The swing started to rock back and forth with her laughter. “Oh, Sam. That is so funny. You thought I was a prostitute!”
He glowered now, feeling foolish, not to mention pretty inept in the deductive reasoning department, and nearly shouted, “Well, why the hell else would you wear a getup like that?”
“Because I own a vintage clothing store, that’s why.”
Sam thought she might have ended with “you idiot” but he wasn’t sure because, laughing as hard as she was, Laura could hardly get the words out clearly.
“This…” She touched the skimpy skirt of the dress. “…is because I was trying on some new merchandise when Artie showed up this morning. Then, after he hit me, I was out of there. I didn’t take time to change.”

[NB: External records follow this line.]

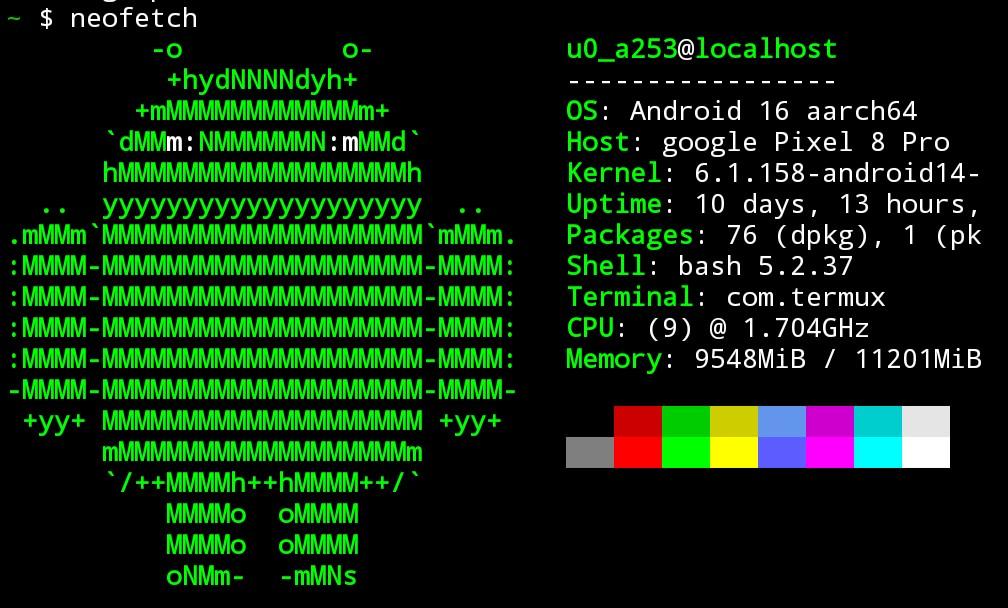Select the google Pixel 8 Pro host text

805,142
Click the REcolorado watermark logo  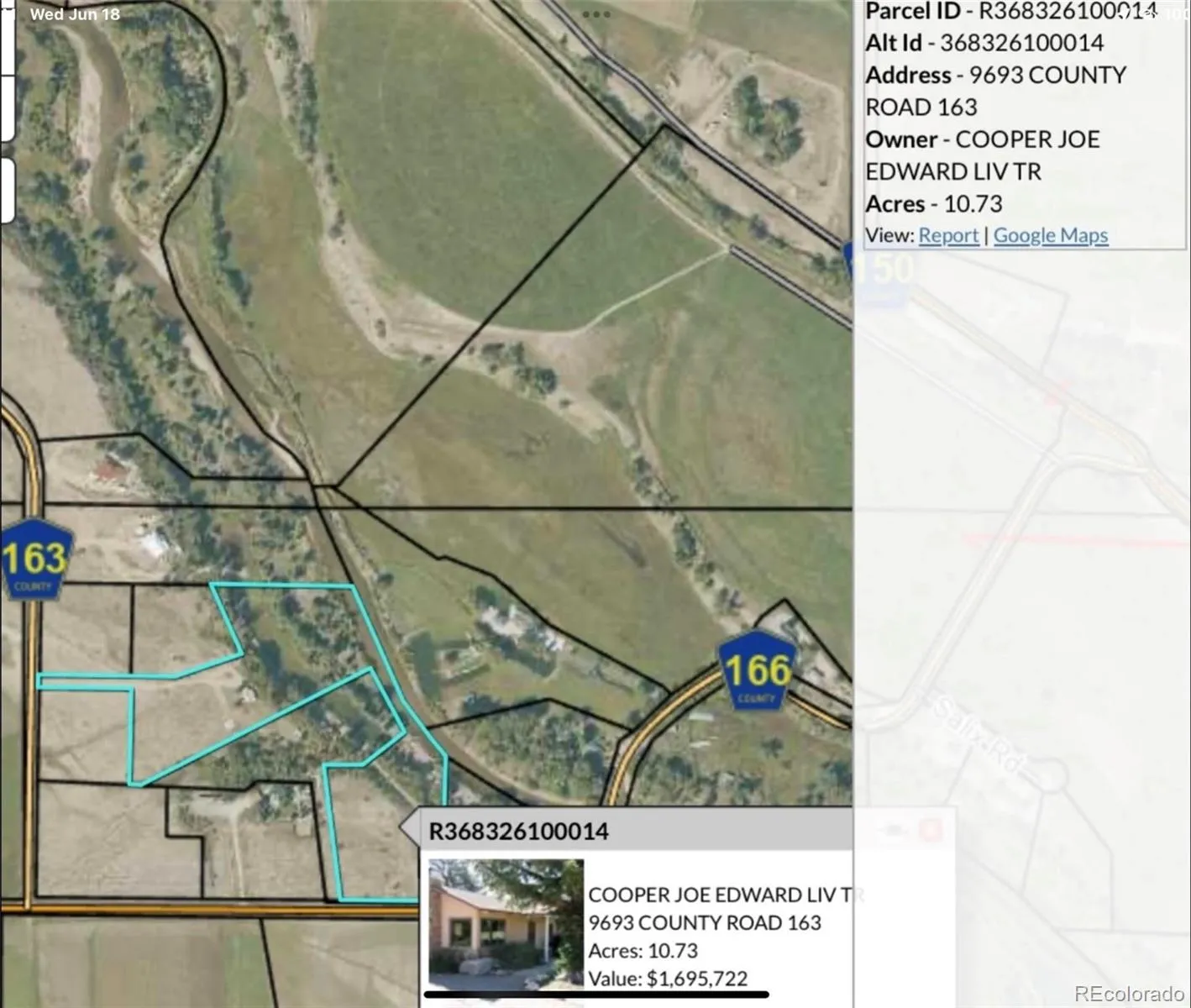[x=1129, y=994]
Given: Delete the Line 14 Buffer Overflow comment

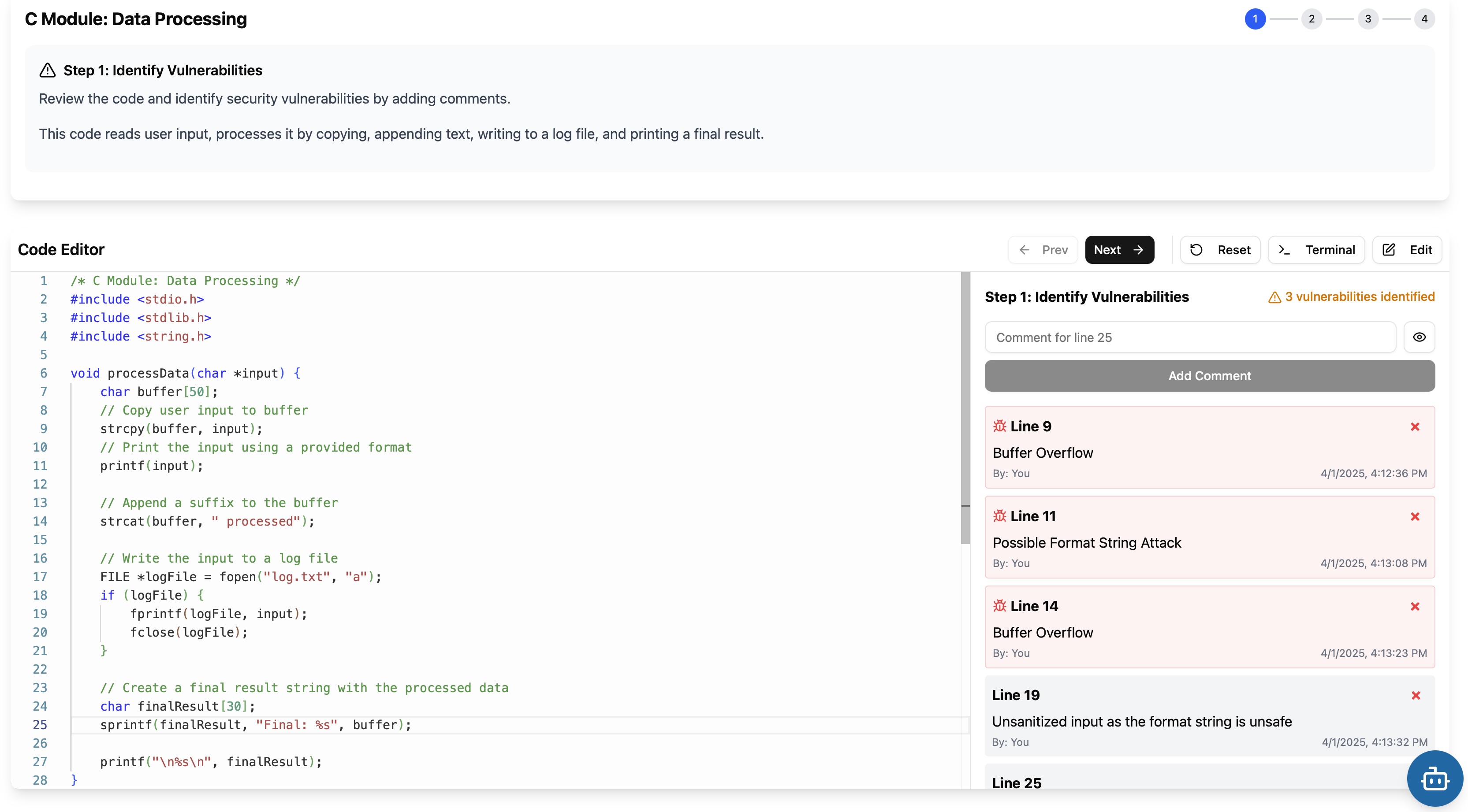Looking at the screenshot, I should (1414, 606).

“That was smart,” he said, hoping the praise would make her forget that he’d insulted her.
“Not smart so much as scared. Especially when he said, ‘If I can’t have you, then nobody else will, either.”’
Sam didn’t like the sound of that one bit, but he didn’t want to frighten this woman more than she already was. “And you think he means it?”
“I know he means it.” She touched her bruised eye, wincing slightly. “Oh, boy, does he mean it.”
“Artie what? What’s this creep’s last name?”
For an instant, she looked blank. Then her lips compressed and her gaze cut away from his for the briefest moment before coming back. “Jones,” she said. “The creep’s name is Artie Jones.”
Sam nodded and murmured, “Okay,” then took a long and thoughtful sip of his cola, all the while wondering why this woman felt compelled to lie to him—and badly, too—about her assailant’s name. And if that was a lie, he wondered just how much else about Laura McNeal he should allow himself to believe.